- **Aim of the task**: Would you transcribe the records word for word, please?

- **Dataset**:
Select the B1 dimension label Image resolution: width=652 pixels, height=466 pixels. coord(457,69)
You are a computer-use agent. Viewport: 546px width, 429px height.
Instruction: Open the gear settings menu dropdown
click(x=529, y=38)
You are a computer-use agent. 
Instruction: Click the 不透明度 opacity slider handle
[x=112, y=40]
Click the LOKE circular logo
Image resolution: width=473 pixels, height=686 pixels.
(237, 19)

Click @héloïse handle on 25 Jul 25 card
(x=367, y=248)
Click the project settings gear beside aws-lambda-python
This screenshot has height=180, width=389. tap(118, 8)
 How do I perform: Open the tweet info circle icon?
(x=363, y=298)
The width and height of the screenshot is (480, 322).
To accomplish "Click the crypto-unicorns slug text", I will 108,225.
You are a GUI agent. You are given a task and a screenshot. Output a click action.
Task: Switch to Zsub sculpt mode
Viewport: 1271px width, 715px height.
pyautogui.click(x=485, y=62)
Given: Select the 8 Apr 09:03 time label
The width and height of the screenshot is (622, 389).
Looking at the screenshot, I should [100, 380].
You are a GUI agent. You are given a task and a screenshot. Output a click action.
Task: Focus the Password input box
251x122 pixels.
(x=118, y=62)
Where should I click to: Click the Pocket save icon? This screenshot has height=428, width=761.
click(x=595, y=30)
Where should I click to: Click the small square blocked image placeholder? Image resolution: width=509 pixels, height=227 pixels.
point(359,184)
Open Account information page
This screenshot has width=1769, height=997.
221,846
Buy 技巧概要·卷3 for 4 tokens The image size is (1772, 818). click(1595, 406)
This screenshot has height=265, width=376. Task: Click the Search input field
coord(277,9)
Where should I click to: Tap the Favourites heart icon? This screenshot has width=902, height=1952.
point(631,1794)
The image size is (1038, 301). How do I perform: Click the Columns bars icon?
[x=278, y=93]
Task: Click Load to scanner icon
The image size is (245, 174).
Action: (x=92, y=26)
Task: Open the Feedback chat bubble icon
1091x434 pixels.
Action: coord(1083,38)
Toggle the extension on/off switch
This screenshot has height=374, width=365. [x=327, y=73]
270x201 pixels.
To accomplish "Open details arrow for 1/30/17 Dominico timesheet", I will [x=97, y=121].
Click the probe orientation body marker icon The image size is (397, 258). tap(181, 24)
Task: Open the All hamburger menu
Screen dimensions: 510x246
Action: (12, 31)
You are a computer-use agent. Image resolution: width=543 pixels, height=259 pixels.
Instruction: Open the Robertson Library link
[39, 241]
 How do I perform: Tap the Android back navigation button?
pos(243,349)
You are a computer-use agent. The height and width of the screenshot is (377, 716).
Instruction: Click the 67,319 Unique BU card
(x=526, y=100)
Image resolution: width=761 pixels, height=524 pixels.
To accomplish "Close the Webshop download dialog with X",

- **Task solution**:
Select the B1 dimension label Image resolution: width=652 pixels, height=466 pixels. coord(457,69)
You are a computer-use agent. Viewport: 546px width, 429px height.
Instruction: Open the gear settings menu dropdown
click(x=529, y=38)
You are a computer-use agent. 
Instruction: Click the 不透明度 opacity slider handle
[x=112, y=40]
Click the LOKE circular logo
Image resolution: width=473 pixels, height=686 pixels.
(237, 19)

Click @héloïse handle on 25 Jul 25 card
(x=367, y=248)
Click the project settings gear beside aws-lambda-python
This screenshot has height=180, width=389. tap(118, 8)
 How do I perform: Open the tweet info circle icon?
(x=363, y=298)
The width and height of the screenshot is (480, 322).
To accomplish "Click the crypto-unicorns slug text", I will 108,225.
You are a GUI agent. You are given a task and a screenshot. Output a click action.
Task: Switch to Zsub sculpt mode
Viewport: 1271px width, 715px height.
pyautogui.click(x=485, y=62)
Given: Select the 8 Apr 09:03 time label
The width and height of the screenshot is (622, 389).
Looking at the screenshot, I should [100, 380].
You are a GUI agent. You are given a task and a screenshot. Output a click action.
Task: Focus the Password input box
251x122 pixels.
(x=118, y=62)
Where should I click to: Click the Pocket save icon? This screenshot has height=428, width=761.
click(x=595, y=30)
Where should I click to: Click the small square blocked image placeholder? Image resolution: width=509 pixels, height=227 pixels.
point(359,184)
Open Account information page
This screenshot has width=1769, height=997.
221,846
Buy 技巧概要·卷3 for 4 tokens The image size is (1772, 818). click(1595, 406)
This screenshot has height=265, width=376. Task: Click the Search input field
coord(277,9)
Where should I click to: Tap the Favourites heart icon? This screenshot has width=902, height=1952.
point(631,1794)
The image size is (1038, 301). How do I perform: Click the Columns bars icon?
[x=278, y=93]
Task: Click Load to scanner icon
The image size is (245, 174).
Action: (x=92, y=26)
Task: Open the Feedback chat bubble icon
1091x434 pixels.
Action: coord(1083,38)
Toggle the extension on/off switch
This screenshot has height=374, width=365. [x=327, y=73]
270x201 pixels.
To accomplish "Open details arrow for 1/30/17 Dominico timesheet", I will [x=97, y=121].
Click the probe orientation body marker icon The image size is (397, 258). tap(181, 24)
Task: Open the All hamburger menu
Screen dimensions: 510x246
Action: (12, 31)
You are a computer-use agent. Image resolution: width=543 pixels, height=259 pixels.
Instruction: Open the Robertson Library link
[39, 241]
 How do I perform: Tap the Android back navigation button?
pos(243,349)
You are a computer-use agent. The height and width of the screenshot is (377, 716).
Instruction: Click the 67,319 Unique BU card
(x=526, y=100)
Image resolution: width=761 pixels, height=524 pixels.
To accomplish "Close the Webshop download dialog with X",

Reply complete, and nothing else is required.